Les assureurs consultent les mêmes bases de données que Géorisques pour évaluer l’exposition d’un bien. Un logement situé en zone inondable identifiée par un PPR sera couvert par la garantie catastrophes naturelles (régime CatNat), mais les franchises appliquées après un sinistre CatNat dépendent du nombre d’arrêtés de catastrophe naturelle déjà pris sur la commune.
En pratique, une commune qui a fait l’objet de plusieurs arrêtés CatNat sans adopter de PPR voit ses franchises augmenter pour les assurés. Le mécanisme est prévu par la réglementation : la franchise légale est majorée à chaque nouvel arrêté au-delà d’un certain seuil, tant que la commune n’a pas mis en place de plan de prévention.
Pourquoi cela compte-t-il avant l’achat ? Parce que l’ERRIAL vous permet de vérifier si la commune dispose d’un PPR approuvé. Si ce n’est pas le cas et que la zone est exposée, vous savez que vos franchises d’assurance seront probablement plus élevées que la moyenne. Ce surcoût récurrent n’apparaît dans aucune simulation de prêt immobilier.

Validité de l’ERRIAL et vérifications avant le compromis
Le rapport ERRIAL en ligne peut être régénéré à tout moment, gratuitement. L’ERP annexé au compromis doit dater de moins de six mois au jour de la signature. Si la vente prend du retard, le vendeur doit fournir un document actualisé.
Cette durée de validité de six mois est un avantage pratique lors de négociations prolongées. Vous pouvez vous-même régénérer un rapport ERRIAL pendant la phase de discussion pour vérifier qu’aucune mise à jour réglementaire n’a modifié le niveau de risque de la parcelle.
Si l’ERP est absent du compromis ou s’il contient des informations erronées, l’acheteur dispose d’un recours : il peut demander la diminution du prix de vente, voire l’annulation de la vente si les risques omis sont significatifs. Le notaire vérifie la présence du document, mais c’est à l’acheteur de lire attentivement le contenu, pas seulement de constater qu’un papier a été joint au dossier.
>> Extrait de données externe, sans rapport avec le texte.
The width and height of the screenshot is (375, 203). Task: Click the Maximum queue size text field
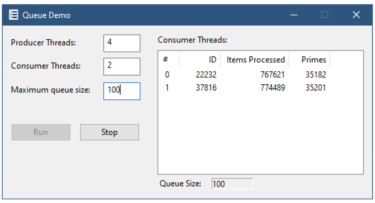pos(122,91)
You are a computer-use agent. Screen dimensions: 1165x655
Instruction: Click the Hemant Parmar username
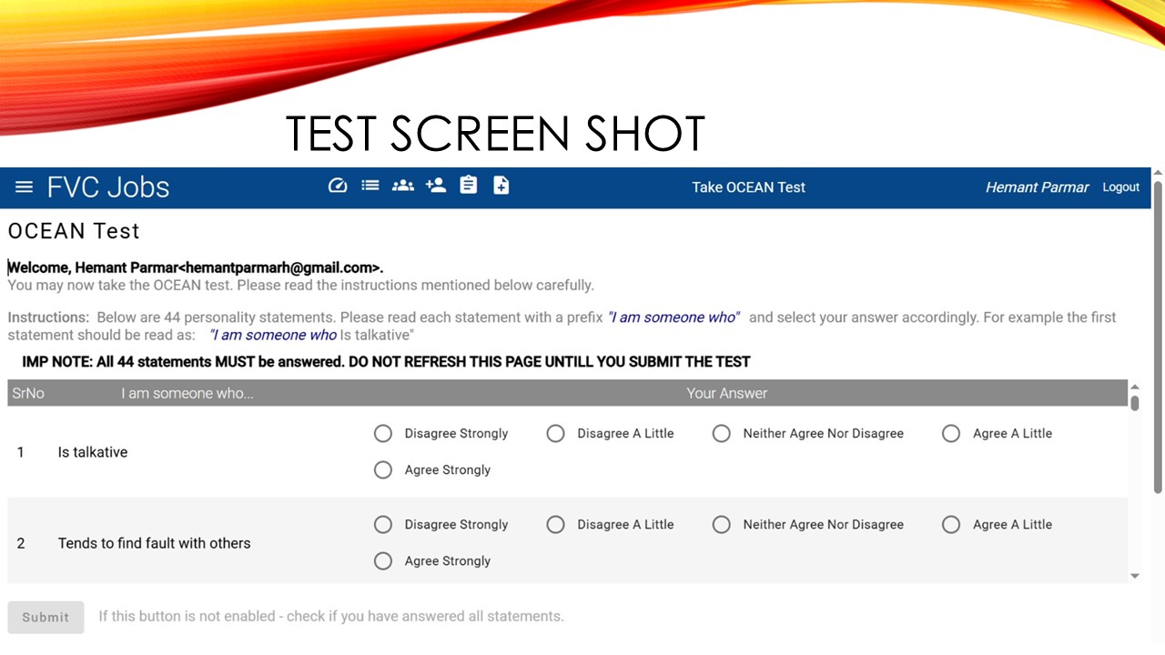pos(1037,187)
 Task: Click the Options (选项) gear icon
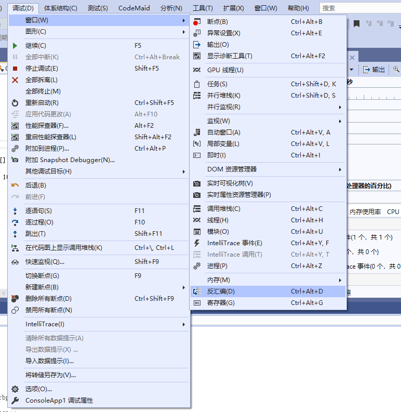(15, 389)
Vérifier les risques d’un bien gratuitement sur Géorisques
Pour consulter l’ERRIAL d’un bien, rendez-vous sur errial.georisques.gouv.fr et saisissez l’adresse ou la référence cadastrale. Le rapport s’affiche en quelques secondes. Vous pouvez le faire avant même la première visite, ce qui vous donne un avantage dans votre sélection de biens.
Comparez ensuite ce rapport avec l’ERP fourni par le vendeur. Les deux documents doivent être cohérents. Si vous repérez une divergence, signalez-la au notaire avant de poursuivre la transaction.
L’ERRIAL ne remplace ni une étude de sol géotechnique ni un diagnostic complet, mais il constitue le premier filtre fiable et gratuit pour écarter un bien trop exposé ou pour ajuster votre offre en connaissance de cause. Vérifier les risques avant de s’engager, c’est aussi anticiper le coût réel de la propriété sur le long terme, assurance comprise.